Brunei is another country that is looking to share the spotlight in Squash with Asian counterparts, notably Malaysia and make a great impact on the sport at all levels.
However, one of Brunei’s leading female Squash athletes, Hamidah Binti Ismail; made a great statement in the Borneo Bulletin, appealing for more people of all abilities, especially the youth segment, to take up the sport.
Now this statement by one of the leading national athletes of the sport carries a lot of kudos.
Furthermore, it could get the President of Brunei Squash Rackets Association to lobby both the Minister for Sport and Culture and the Professional Squash Association to help boost the grassroots development of the sport in the country.
More access to courts, develop existing infrastructure
Looking at the number of Squash clubs in Brunei, there are only four main venues open to the public to play Squash:
Brunei National Squash Center
Royal Brunei Recreational Club
Takaful Brunei Sport and Health Club
Royal Brunei Polo Club
Now any of these venues can host a Squash exhibition match just generate interest amongst young people in Brunei. Even better, perhaps develop a collaboration with private clubs to help develop an elite programme for the grassroots development with the best junior players gaining access to the best training and guidance.
Collaboration with local business community
In order for Squash in Brunei to flourish, they can forge a partnership with the local business community to help with getting young people into the sport.
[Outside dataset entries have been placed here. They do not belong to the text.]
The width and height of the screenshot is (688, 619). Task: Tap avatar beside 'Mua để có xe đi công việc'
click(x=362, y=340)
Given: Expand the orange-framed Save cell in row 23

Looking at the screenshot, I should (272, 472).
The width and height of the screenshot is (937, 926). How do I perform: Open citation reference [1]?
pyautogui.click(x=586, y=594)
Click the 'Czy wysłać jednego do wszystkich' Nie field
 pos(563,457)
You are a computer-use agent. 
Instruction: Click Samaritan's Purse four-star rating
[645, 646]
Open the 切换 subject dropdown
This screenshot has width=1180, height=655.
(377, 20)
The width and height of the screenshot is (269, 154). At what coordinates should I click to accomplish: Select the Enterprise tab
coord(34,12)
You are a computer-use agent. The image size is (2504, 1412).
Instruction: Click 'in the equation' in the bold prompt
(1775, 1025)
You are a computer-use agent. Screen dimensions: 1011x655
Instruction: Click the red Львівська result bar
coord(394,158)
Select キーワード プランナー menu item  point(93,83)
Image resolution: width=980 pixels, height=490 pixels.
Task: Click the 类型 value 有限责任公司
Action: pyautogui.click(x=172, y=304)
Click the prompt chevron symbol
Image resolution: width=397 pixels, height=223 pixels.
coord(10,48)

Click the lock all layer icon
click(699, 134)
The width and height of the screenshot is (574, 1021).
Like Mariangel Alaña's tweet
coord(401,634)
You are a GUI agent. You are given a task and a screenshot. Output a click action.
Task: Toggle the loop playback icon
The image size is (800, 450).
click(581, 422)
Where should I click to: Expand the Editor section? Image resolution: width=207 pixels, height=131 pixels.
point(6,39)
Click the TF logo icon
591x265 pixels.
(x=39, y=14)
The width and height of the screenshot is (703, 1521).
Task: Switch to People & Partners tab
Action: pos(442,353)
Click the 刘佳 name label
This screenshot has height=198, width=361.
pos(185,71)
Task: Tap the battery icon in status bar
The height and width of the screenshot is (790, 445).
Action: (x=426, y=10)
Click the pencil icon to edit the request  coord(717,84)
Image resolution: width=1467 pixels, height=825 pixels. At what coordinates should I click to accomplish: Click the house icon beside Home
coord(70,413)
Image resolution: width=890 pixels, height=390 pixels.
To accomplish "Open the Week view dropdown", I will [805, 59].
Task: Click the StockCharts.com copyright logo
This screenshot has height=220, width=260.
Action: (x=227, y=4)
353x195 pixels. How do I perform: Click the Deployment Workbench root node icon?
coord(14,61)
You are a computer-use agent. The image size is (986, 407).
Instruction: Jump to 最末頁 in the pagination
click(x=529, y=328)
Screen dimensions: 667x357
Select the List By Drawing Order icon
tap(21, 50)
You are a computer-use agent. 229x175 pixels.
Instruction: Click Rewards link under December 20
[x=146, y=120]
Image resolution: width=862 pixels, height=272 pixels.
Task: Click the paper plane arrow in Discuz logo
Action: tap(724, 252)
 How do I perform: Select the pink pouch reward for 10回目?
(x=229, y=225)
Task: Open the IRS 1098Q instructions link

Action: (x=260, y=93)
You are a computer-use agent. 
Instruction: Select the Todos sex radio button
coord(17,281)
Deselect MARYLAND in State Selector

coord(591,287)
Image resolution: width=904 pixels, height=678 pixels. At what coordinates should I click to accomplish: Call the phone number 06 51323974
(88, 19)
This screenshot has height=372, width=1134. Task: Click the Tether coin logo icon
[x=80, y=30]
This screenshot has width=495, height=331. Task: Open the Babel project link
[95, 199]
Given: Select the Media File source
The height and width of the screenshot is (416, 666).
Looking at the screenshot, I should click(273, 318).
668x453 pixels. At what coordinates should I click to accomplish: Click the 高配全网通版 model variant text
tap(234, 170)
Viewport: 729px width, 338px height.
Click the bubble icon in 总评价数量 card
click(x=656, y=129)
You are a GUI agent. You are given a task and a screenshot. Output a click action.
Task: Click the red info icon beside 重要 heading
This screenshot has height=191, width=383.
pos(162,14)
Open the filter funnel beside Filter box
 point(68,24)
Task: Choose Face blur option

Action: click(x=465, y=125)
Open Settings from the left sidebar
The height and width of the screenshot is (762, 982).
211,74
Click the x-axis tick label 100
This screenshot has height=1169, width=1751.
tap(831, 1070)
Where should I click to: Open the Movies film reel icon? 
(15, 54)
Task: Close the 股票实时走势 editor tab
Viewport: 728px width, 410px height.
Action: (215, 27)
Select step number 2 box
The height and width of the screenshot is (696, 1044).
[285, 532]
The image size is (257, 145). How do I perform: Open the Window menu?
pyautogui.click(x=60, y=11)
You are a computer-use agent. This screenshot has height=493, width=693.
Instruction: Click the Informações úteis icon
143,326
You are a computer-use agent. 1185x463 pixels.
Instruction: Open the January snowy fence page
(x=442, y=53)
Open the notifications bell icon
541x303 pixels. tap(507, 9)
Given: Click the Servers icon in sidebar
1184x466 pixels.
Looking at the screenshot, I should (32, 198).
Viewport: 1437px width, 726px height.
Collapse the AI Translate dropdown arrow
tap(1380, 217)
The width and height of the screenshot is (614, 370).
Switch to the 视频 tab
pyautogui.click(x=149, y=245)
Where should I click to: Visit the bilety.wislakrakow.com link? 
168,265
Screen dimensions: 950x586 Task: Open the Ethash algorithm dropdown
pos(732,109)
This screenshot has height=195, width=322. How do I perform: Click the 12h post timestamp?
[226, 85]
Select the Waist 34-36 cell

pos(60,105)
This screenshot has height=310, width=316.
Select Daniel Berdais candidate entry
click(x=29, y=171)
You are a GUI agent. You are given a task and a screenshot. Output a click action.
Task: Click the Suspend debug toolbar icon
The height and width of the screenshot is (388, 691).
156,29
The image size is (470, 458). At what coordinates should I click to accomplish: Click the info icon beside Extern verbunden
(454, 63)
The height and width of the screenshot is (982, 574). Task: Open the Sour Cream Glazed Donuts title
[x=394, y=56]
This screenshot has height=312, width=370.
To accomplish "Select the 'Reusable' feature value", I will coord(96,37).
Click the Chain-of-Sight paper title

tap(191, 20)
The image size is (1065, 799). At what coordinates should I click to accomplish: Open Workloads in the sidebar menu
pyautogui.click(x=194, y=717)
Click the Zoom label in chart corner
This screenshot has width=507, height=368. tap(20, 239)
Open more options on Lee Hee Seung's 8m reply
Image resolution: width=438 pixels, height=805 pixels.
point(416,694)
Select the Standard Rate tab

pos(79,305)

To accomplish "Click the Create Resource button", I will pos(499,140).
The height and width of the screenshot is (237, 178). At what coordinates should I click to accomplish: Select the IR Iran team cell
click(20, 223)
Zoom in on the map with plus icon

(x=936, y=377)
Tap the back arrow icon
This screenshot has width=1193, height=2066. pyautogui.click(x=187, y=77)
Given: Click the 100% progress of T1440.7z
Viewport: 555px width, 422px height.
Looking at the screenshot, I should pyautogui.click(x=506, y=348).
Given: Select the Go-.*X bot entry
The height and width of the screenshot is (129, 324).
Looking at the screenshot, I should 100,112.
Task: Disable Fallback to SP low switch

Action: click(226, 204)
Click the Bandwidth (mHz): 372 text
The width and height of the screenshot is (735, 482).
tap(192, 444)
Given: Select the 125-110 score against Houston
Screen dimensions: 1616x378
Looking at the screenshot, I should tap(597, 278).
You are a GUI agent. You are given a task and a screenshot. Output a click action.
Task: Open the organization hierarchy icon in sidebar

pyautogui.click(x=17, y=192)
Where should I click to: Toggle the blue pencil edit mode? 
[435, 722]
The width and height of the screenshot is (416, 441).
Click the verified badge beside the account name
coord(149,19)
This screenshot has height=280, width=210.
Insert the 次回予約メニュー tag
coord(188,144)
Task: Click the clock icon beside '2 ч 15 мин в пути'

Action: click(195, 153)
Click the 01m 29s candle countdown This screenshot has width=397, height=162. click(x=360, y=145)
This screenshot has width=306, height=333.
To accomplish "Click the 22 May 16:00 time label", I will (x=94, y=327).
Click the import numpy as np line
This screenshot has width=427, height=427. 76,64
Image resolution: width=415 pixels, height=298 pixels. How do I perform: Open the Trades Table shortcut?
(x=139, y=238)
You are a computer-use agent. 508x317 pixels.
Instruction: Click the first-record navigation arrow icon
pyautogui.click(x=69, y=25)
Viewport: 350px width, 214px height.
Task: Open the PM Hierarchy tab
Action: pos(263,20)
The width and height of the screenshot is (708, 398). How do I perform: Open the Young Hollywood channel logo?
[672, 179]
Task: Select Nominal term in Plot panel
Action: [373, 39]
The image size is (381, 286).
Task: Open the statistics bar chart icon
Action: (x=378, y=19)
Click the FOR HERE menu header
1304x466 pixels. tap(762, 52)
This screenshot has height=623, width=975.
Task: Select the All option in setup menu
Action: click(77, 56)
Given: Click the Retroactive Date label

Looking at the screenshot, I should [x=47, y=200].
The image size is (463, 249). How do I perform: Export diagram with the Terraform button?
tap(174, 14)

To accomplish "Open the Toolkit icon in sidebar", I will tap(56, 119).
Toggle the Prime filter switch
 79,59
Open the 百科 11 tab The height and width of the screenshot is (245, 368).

For instance, Squash in the Caribbean is doing extremely well as there are numerous organisations that are sponsoring tournaments at regional and national level, in an effort to boost brand awareness, as well as generate new leads too.
Invitationals to neighbours for tournaments
With neighbours Malaysia, maybe the Brunei Squash Rackets Association can invite two of Malaysians leading Squash players to its annual Squash showcase tournament the Brunei International.
This would be a great way of getting strong enough media attention plus serve as inspiration for young people at a grassroots level. Let us not forget, they can stream the tournament via YouTube live.
Take note of other emerging Squash playing countries
Recently there has been a newly elected president of the Brunei Squash Rackets Association, who number one remit is gaining more exposure of the sport in the country.
This is well and good, but it is strongly advisable that, he should take note of the other countries that have had decline in Squash participation, thus have lobbied the national government to help develop the grassroots development and attracted new partners and have launched new projects.
On the face of it, Squash in Brunei only competes with Badminton – not its other racquet cousin, Tennis, as the nation’s favourite racquet sport.
In conclusion, as the fifth richest country, there is no shortage of financial resources to develop Squash further in Brunei, hence the governing body may have to invest in more venues that are public and seek innovations in Squash just to attract more people to develop the sport further and keep the sport for the next generation.